Globalised labour relations take a step forward this week as the world's industrial trade union leaders meet in Brussels to select target companies for global networks and agreements.

The union leaders from all continents are taking part in the Presidium and Executive Committee sessions of the 20-million-strong International Federation of Chemical, Energy, Mine and General Workers' Unions (ICEM).

The Brussels meetings, from 31 May to 2 June, are the first since the ICEM World Congress in Durban, South Africa, last November.



ICEM Executive in Brussels

That Congress set the ICEM a target of global campaigning and networking within major multinationals in its sectors. It also mandated the ICEM to negotiate global agreements with companies, notably on trade union rights, health, safety and environment and equality at work.

The aim is to ensure consistently high standards worldwide by securing the right of the ICEM and its member unions to monitor companies' global performance on these and other issues, and to raise any alleged breaches of the agreements with corporate headquarters management.

This is the crucial difference between global agreements and companies' own self-declared and self-assessed codes of conduct. The ICEM emphasises that such agreements are also in the best interests of the companies and their stakeholders, as they give substance and credibility to corporate ethics.

New ICEM President John Maitland and General Secretary Fred Higgs were elected on a platform of achieving global agreements and of creating the necessary global trade union networks within the companies concerned.

Target multinationals under discussion this week are headquartered in Germany, France, Japan, Italy, the UK, the Netherlands and the Nordic countries.

"Dialogues are currently underway with, among others, Shell, Rio Tinto, BP Amoco and Freudenberg," Higgs said. "In a number of cases, draft texts have been exchanged. Discussions are particularly far advanced with Freudenberg, the German-headquartered rubber multinational.

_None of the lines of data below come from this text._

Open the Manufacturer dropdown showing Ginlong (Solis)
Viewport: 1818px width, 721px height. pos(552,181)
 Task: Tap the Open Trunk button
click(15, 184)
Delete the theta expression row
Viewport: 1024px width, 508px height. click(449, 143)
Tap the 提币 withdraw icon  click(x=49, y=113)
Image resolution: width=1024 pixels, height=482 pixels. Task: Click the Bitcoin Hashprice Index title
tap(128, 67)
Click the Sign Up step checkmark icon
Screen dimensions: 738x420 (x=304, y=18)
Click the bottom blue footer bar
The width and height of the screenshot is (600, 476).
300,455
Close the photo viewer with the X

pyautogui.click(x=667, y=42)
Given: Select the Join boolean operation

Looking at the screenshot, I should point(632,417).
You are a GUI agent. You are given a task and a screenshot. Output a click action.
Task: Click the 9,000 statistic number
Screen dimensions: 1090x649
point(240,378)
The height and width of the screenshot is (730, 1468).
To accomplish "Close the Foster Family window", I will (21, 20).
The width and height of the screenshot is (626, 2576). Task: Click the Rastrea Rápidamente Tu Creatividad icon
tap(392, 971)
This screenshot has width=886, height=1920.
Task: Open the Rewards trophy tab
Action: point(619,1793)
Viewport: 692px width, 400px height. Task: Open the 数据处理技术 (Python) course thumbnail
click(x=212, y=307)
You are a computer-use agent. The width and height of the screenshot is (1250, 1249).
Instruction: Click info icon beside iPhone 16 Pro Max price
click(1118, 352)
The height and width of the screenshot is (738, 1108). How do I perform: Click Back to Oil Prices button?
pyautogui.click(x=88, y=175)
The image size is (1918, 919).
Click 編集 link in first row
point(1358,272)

We hope to finalise an agreement with them by the end of June."

The ICEM already has a company-level global agreement with oil multinational Statoil.

Talks are continuing with the chemical companies' world body, the International Council of Chemical Associations (ICCA), over plans for the first-ever global sectoral agreement. This would concern the chemical companies' Responsible Care programme, which aims to achieve the highest standards of occupational health and safety and of environmental protection. ICEM participation in the monitoring and implementation of Responsible Care would help to ensure consistently high standards worldwide.

"We are already in a serious dialogue with the ICCA," Higgs said. "By the time we meet them again in Tokyo this November, we will be very close to signing a global agreement on Responsible Care."